Ophiostoma novo-ulmi

Scientific classification
- Kingdom: Fungi
- Division: Ascomycota
- Class: Sordariomycetes
- Order: Ophiostomatales
- Family: Ophiostomataceae
- Genus: Ophiostoma
- Species: O. novo-ulmi
- Binomial name: Ophiostoma novo-ulmi Brasier

= Ophiostoma novo-ulmi =

- Genus: Ophiostoma
- Species: novo-ulmi
- Authority: Brasier

Species of fungus

Ophiostoma novo-ulmi is a species of fungus in the family Ophiostomataceae. It is one of the key causative agents associated with Dutch Elm Disease (DED), along with Ophiostoma ulmi and Ophiostoma himal-ulmi.

Dutch Elm Disease was first identified in Europe during the early 1900s and by the 1940s the disease had spread throughout Europe and into the United States and Canada. Elm trees (Ulmus) were heavily used as a trade commodity in logging practices in the late 1800s-1900s. Historically, these trees have seen widespread use as a building material in products such as wheels, chairs, ships, and coffins. Wood from Ulmus trees has been favored for building due to the trees' ability to withstand prolonged exposure to water without rotting. The adaptability of this tree along with its multitude of applications for building opened up its demand in trading.

It has been determined that Ophiostoma ulmi and Ophiostoma novo-ulmi have evolved separately from each other in different regions of the world though it has been thought that novo-ulmi has obtained genes from Ophiostoma ulmi making it a more effective pathogen for Elm trees.
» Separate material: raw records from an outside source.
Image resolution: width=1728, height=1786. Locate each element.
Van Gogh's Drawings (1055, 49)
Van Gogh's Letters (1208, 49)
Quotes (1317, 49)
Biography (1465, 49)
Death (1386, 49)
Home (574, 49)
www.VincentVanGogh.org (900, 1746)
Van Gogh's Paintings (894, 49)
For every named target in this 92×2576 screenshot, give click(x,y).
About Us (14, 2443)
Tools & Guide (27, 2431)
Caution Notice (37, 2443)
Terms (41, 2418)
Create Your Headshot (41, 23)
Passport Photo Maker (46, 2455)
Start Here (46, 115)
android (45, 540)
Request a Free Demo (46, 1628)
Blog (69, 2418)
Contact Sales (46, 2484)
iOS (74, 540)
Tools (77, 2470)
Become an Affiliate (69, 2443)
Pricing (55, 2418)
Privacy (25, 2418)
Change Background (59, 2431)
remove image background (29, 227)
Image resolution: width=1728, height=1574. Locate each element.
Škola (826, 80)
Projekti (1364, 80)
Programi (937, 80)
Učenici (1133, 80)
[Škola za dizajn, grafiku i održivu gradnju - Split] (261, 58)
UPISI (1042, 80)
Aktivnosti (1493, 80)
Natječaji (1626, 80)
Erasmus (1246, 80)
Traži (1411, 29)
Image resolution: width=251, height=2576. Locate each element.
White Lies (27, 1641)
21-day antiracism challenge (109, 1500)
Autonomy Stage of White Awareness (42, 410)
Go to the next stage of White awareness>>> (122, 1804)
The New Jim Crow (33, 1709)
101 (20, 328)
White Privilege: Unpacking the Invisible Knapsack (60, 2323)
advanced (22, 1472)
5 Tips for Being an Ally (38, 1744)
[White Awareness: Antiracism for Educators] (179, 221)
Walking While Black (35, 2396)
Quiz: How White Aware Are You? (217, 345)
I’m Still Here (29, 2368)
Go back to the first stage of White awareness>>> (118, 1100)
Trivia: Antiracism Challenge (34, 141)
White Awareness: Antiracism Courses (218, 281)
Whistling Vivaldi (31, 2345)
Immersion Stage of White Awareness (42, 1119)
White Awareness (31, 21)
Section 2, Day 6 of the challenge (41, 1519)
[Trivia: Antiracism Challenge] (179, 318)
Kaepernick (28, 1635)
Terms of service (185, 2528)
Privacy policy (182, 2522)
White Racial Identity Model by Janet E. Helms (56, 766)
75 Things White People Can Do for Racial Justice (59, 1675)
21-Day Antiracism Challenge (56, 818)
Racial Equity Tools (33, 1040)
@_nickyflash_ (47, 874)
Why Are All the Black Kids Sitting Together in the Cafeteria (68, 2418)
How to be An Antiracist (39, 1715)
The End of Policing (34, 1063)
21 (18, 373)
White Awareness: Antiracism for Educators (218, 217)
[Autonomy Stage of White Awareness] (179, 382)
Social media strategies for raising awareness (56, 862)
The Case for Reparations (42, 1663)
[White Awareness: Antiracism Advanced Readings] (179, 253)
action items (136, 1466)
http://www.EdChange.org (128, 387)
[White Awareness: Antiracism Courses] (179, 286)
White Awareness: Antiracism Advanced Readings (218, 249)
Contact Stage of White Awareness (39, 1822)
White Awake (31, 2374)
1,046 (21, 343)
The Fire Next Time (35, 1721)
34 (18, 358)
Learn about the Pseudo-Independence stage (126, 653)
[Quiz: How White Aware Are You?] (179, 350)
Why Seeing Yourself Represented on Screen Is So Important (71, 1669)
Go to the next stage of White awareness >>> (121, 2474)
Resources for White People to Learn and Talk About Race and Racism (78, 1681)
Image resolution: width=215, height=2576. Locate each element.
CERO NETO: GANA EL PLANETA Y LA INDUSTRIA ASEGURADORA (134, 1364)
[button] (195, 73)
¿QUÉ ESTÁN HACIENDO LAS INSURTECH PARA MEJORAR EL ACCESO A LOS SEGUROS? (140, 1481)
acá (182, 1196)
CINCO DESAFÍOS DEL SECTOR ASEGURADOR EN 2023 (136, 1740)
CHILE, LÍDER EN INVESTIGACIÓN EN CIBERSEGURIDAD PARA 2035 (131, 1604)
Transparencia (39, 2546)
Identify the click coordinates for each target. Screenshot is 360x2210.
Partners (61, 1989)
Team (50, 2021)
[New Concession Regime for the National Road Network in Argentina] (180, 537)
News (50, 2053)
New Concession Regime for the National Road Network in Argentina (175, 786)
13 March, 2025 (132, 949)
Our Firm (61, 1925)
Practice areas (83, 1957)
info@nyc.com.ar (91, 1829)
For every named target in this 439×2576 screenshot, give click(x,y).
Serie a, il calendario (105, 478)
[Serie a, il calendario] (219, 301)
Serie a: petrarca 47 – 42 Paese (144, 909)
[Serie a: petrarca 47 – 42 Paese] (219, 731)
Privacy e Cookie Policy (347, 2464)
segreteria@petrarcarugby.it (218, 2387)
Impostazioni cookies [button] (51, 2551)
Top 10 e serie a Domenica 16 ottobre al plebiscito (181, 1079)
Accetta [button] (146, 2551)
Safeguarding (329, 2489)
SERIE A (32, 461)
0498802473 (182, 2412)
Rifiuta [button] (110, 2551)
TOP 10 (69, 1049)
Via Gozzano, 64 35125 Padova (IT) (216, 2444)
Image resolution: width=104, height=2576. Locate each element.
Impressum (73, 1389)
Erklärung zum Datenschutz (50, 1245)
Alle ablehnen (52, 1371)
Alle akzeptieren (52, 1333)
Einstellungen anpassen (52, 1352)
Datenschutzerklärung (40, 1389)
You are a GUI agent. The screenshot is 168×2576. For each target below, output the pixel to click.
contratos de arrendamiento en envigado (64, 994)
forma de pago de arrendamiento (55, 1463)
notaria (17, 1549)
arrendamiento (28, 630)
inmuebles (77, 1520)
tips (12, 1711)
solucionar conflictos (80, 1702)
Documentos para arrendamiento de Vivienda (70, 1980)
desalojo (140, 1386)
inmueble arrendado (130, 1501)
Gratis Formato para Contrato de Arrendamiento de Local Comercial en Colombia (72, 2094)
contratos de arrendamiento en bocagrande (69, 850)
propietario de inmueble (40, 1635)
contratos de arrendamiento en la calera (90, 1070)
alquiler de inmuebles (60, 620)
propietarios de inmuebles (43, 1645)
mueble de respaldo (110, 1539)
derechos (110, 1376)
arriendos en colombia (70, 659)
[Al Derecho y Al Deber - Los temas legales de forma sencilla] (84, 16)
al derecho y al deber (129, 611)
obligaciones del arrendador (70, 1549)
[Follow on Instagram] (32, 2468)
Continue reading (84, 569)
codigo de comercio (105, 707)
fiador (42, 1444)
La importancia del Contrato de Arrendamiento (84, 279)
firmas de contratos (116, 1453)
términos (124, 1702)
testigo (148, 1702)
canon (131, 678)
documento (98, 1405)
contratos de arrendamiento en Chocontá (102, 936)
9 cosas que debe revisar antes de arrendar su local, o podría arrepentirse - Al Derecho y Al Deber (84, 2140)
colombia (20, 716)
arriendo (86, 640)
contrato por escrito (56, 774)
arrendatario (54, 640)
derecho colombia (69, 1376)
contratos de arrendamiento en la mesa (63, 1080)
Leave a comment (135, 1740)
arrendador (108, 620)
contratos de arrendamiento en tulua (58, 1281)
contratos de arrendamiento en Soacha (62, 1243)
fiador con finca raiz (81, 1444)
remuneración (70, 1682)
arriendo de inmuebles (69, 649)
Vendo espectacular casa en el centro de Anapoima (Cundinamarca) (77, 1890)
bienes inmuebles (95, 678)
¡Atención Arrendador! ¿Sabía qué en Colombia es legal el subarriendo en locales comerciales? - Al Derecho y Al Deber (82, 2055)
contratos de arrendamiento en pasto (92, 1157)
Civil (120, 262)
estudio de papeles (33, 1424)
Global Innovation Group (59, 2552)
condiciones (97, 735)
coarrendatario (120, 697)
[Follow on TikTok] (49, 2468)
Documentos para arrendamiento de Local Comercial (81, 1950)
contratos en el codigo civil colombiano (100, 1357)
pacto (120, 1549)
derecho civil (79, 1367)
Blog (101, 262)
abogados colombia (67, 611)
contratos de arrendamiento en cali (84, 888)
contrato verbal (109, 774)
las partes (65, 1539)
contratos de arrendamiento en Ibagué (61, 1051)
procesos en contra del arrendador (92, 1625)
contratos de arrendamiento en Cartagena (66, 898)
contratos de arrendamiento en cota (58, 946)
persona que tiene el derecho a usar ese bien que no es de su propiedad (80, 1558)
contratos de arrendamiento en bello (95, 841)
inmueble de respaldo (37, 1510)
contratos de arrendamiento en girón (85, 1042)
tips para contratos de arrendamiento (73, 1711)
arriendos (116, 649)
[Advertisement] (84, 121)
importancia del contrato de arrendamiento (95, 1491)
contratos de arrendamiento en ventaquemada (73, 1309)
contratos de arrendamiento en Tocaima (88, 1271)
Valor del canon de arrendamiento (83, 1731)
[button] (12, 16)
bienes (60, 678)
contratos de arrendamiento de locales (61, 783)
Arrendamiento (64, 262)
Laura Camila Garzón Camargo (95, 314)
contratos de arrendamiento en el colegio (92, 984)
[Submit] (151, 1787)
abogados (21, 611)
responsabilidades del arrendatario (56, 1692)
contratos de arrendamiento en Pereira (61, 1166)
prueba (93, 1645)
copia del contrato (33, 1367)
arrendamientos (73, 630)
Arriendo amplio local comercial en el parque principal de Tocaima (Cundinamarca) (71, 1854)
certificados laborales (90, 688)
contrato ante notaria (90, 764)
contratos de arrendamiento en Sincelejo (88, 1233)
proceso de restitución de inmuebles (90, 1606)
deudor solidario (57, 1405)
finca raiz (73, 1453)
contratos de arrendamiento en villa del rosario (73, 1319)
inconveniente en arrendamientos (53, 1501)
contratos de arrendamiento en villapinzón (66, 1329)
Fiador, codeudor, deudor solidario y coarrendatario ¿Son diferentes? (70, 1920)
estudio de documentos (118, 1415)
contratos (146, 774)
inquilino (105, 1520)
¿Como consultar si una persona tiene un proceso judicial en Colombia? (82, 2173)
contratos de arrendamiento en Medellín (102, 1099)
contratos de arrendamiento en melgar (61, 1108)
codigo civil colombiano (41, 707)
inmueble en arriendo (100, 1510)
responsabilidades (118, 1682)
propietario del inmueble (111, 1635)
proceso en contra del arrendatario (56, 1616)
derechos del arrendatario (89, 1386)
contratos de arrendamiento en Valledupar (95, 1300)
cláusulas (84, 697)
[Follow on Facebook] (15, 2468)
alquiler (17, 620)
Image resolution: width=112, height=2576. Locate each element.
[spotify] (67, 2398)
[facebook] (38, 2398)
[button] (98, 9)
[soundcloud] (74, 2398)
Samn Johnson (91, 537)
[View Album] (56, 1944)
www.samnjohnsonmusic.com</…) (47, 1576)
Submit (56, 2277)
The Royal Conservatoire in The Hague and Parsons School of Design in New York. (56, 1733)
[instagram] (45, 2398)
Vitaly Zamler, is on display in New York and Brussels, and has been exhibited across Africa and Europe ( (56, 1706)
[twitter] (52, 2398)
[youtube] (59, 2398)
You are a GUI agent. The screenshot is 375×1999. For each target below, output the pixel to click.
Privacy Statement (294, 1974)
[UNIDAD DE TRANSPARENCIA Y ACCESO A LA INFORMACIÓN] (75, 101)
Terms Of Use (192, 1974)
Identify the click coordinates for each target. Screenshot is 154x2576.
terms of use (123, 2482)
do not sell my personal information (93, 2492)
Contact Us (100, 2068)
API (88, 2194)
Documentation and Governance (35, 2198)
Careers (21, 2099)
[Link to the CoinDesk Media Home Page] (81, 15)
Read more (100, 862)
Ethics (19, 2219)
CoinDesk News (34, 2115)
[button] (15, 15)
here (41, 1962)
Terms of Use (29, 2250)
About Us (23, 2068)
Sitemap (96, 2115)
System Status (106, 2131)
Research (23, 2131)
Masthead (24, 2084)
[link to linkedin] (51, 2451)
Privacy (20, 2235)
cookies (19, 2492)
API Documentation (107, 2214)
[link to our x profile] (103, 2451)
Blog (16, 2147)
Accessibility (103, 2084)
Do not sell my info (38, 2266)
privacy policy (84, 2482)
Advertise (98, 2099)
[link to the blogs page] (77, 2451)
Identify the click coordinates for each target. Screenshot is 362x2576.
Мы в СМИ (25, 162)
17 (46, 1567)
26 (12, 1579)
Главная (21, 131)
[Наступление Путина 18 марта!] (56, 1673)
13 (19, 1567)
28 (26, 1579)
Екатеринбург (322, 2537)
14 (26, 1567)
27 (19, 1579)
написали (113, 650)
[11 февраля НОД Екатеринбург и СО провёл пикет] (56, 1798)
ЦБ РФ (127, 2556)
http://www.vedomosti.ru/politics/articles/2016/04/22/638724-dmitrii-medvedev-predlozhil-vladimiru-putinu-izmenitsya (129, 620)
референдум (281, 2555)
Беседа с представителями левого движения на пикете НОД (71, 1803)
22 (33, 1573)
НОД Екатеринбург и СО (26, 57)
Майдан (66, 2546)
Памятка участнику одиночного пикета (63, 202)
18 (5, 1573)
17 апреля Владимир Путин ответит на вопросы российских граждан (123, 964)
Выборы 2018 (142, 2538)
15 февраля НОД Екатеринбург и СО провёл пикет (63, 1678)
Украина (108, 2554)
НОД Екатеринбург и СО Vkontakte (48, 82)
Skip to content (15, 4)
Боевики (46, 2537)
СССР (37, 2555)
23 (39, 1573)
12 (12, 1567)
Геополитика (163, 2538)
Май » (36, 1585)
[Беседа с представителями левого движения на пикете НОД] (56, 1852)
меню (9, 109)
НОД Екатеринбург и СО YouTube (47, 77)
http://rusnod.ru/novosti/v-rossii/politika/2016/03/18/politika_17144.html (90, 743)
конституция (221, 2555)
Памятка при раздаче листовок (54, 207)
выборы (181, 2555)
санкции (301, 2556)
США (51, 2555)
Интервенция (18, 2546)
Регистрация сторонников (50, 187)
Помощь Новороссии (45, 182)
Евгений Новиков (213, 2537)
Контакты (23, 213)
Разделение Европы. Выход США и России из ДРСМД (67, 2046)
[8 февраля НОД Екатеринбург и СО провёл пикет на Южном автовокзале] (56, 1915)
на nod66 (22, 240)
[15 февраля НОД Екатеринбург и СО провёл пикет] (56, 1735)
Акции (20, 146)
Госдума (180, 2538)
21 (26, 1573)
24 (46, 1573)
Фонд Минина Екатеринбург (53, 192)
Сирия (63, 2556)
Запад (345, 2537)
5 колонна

O. ulmi caused one of the first pandemics of the species, within Europe and North America, between 1910-1940 and caused 10-40% death of genus Ulmus. This pandemic was followed by a second pandemic beginning in the 1940s caused by the O. novo-ulmi species. This pathogen proved to be more invasive and aggressive in comparison to other species associated with the disease. The introduction of O. novo-ulmi is traced back to the logging trade among regions. Logs infected with the pathogen and traded throughout Europe and intercontinentally leading to the spread of the fungus. O. novo-ulmi came in contact with various amounts of highly susceptible host species in Europe, western Asia and North America making it easier to spread Dutch Elm Disease. Bark beetles have become a vector for the fungus to spread among elm tree groves. The bark beetles often carry spores on their bodies. The spores are easily transferred via twig crotches where they obstruct vessels by gums, tyloses, fungal material and foliage wilts, causing the tree to die. These beetles complete an entire life cycle in one elm tree until the tree can no longer support the beetles. Following this young beetles will find healthy trees to inhabit which they infect with spores they carry from the previous elm tree. When the beetles feed on the tree they introduce the fungi to the food and water supply of the tree via the branches connecting to the xylem of the tree, allowing rapid spread throughout the vascular tissue of the tree.

Once the fungus has been introduced to the vascular tissue of the tree it spreads rapidly, causing death as a result of the tree's natural immune response. In the xylem vessels the fungus produces yeast-like spores and multicellular filamentous hyphae. This allows for vertical movement in the vessels, then moves laterally to infect neighboring vessels. Logs that contain both the fungi and beetles can transmit the pathogen to native species at much higher rate and cause a greater range for invasion. Furthermore, O. novo-ulmi can also spread from infected trees to healthy trees through root grafts. When the roots of adjacent elm trees come into contact with each other underground, the fungus can move from the infected tree to the healthy tree through these root connections. It can also invade an elm tree through wounds on the bark or branches. This can occur naturally through storms, animal activity, or human interventions such as pruning or other tree care practices. The spores of the fungus can enter the tree through these wounds and establish an infection. Once inside the tree, O. novo-ulmi grows in the water-conducting vessels of the tree, blocking the flow of water and nutrients, which eventually leads to wilting, yellowing of leaves, and tree death. The fungus also produces toxic compounds that further contribute to the damage to the tree's vascular system and overall health.

O. novo-ulmi infestation can spread rapidly, causing severe damage and death to susceptible elm trees. Effective management strategies, such as tree removal, pruning, and applications, may be used to control the spread of the disease in affected areas. Early detection and prevention are key in managing Dutch elm disease caused by O. novo-ulmi.